WHAT IS BEING ASKED: Write out the records below once more, exactly and completely.

SOURCE MATERIAL:
......

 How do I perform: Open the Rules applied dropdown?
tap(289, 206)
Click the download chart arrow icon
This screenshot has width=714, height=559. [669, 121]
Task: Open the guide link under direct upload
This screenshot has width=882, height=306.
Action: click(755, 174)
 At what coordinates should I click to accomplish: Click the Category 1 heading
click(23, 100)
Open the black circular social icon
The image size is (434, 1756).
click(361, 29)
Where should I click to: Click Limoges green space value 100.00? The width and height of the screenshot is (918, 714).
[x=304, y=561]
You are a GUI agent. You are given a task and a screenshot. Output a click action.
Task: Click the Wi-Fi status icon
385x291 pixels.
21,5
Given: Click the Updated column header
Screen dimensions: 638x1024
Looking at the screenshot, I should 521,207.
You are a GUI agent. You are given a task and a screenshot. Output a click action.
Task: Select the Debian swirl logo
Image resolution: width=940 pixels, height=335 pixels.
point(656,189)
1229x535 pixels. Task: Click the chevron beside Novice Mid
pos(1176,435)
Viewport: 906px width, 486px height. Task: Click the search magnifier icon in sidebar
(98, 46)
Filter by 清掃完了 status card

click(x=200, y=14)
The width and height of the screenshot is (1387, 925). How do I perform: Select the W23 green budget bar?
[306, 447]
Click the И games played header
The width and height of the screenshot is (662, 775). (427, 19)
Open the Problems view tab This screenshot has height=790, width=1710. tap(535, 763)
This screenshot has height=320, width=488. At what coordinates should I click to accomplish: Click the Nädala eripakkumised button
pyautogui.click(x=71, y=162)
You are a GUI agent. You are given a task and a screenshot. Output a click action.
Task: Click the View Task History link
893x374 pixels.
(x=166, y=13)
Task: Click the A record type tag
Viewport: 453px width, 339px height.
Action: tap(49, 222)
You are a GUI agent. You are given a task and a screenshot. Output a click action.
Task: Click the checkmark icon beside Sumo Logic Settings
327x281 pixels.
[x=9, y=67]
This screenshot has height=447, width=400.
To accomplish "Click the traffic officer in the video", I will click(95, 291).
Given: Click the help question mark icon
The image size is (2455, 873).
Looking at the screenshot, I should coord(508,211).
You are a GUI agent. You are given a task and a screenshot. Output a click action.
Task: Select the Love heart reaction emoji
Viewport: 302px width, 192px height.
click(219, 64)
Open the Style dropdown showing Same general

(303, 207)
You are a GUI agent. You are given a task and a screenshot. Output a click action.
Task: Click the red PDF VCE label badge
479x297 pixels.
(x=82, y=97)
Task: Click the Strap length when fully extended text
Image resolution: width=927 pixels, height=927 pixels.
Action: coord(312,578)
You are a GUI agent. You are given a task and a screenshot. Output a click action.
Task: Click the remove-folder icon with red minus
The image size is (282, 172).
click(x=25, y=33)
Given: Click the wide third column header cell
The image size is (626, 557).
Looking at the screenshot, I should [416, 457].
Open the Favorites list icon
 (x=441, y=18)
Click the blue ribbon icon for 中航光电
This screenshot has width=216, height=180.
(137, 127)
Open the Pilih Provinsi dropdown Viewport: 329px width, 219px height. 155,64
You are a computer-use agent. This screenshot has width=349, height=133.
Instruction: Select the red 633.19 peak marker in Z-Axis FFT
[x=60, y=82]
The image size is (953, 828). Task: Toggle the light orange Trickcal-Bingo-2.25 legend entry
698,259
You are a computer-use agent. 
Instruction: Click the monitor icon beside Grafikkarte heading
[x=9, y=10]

......

ANSWER BELOW:
 How do I perform: Open the Rules applied dropdown?
tap(289, 206)
Click the download chart arrow icon
This screenshot has width=714, height=559. [669, 121]
Task: Open the guide link under direct upload
This screenshot has width=882, height=306.
Action: click(755, 174)
 At what coordinates should I click to accomplish: Click the Category 1 heading
click(23, 100)
Open the black circular social icon
The image size is (434, 1756).
click(361, 29)
Where should I click to: Click Limoges green space value 100.00? The width and height of the screenshot is (918, 714).
[x=304, y=561]
You are a GUI agent. You are given a task and a screenshot. Output a click action.
Task: Click the Wi-Fi status icon
385x291 pixels.
21,5
Given: Click the Updated column header
Screen dimensions: 638x1024
Looking at the screenshot, I should 521,207.
You are a GUI agent. You are given a task and a screenshot. Output a click action.
Task: Select the Debian swirl logo
Image resolution: width=940 pixels, height=335 pixels.
point(656,189)
1229x535 pixels. Task: Click the chevron beside Novice Mid
pos(1176,435)
Viewport: 906px width, 486px height. Task: Click the search magnifier icon in sidebar
(98, 46)
Filter by 清掃完了 status card

click(x=200, y=14)
The width and height of the screenshot is (1387, 925). How do I perform: Select the W23 green budget bar?
[306, 447]
Click the И games played header
The width and height of the screenshot is (662, 775). (427, 19)
Open the Problems view tab This screenshot has height=790, width=1710. tap(535, 763)
This screenshot has height=320, width=488. At what coordinates should I click to accomplish: Click the Nädala eripakkumised button
pyautogui.click(x=71, y=162)
You are a GUI agent. You are given a task and a screenshot. Output a click action.
Task: Click the View Task History link
893x374 pixels.
(x=166, y=13)
Task: Click the A record type tag
Viewport: 453px width, 339px height.
Action: tap(49, 222)
You are a GUI agent. You are given a task and a screenshot. Output a click action.
Task: Click the checkmark icon beside Sumo Logic Settings
327x281 pixels.
[x=9, y=67]
This screenshot has height=447, width=400.
To accomplish "Click the traffic officer in the video", I will click(95, 291).
Given: Click the help question mark icon
The image size is (2455, 873).
Looking at the screenshot, I should coord(508,211).
You are a GUI agent. You are given a task and a screenshot. Output a click action.
Task: Select the Love heart reaction emoji
Viewport: 302px width, 192px height.
click(219, 64)
Open the Style dropdown showing Same general

(303, 207)
You are a GUI agent. You are given a task and a screenshot. Output a click action.
Task: Click the red PDF VCE label badge
479x297 pixels.
(x=82, y=97)
Task: Click the Strap length when fully extended text
Image resolution: width=927 pixels, height=927 pixels.
Action: coord(312,578)
You are a GUI agent. You are given a task and a screenshot. Output a click action.
Task: Click the remove-folder icon with red minus
The image size is (282, 172).
click(x=25, y=33)
Given: Click the wide third column header cell
The image size is (626, 557).
Looking at the screenshot, I should [416, 457].
Open the Favorites list icon
 (x=441, y=18)
Click the blue ribbon icon for 中航光电
This screenshot has width=216, height=180.
(137, 127)
Open the Pilih Provinsi dropdown Viewport: 329px width, 219px height. 155,64
You are a computer-use agent. This screenshot has width=349, height=133.
Instruction: Select the red 633.19 peak marker in Z-Axis FFT
[x=60, y=82]
The image size is (953, 828). Task: Toggle the light orange Trickcal-Bingo-2.25 legend entry
698,259
You are a computer-use agent. 
Instruction: Click the monitor icon beside Grafikkarte heading
[x=9, y=10]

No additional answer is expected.